Without changing a word, return the listing below, minus its images.
──────
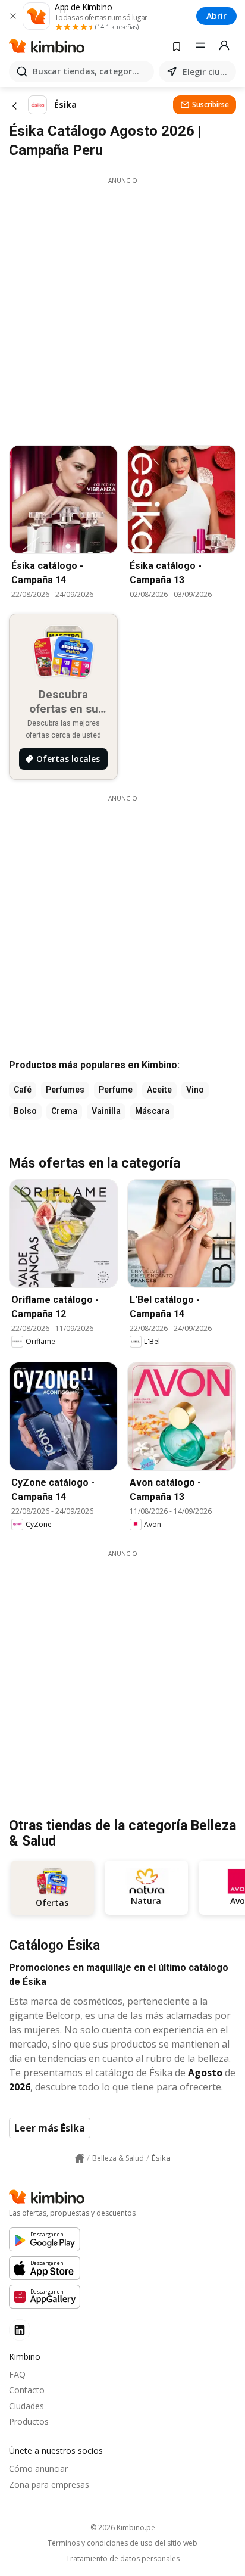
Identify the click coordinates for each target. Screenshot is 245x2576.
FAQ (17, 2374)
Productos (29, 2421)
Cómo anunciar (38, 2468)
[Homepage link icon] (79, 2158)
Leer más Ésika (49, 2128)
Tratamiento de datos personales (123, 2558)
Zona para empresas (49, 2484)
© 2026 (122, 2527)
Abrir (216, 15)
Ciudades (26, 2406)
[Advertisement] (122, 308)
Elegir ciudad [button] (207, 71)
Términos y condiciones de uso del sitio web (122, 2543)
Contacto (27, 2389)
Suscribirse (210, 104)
──────
Response to this exercise:
Identify the click coordinates for each target. Screenshot is 245x2576.
FAQ (17, 2374)
Productos (29, 2421)
Cómo anunciar (38, 2468)
[Homepage link icon] (79, 2158)
Leer más Ésika (49, 2128)
Tratamiento de datos personales (123, 2558)
Zona para empresas (49, 2484)
© 2026 (122, 2527)
Abrir (216, 15)
Ciudades (26, 2406)
[Advertisement] (122, 308)
Elegir ciudad [button] (207, 71)
Términos y condiciones de uso del sitio web (122, 2543)
Contacto (27, 2389)
Suscribirse (210, 104)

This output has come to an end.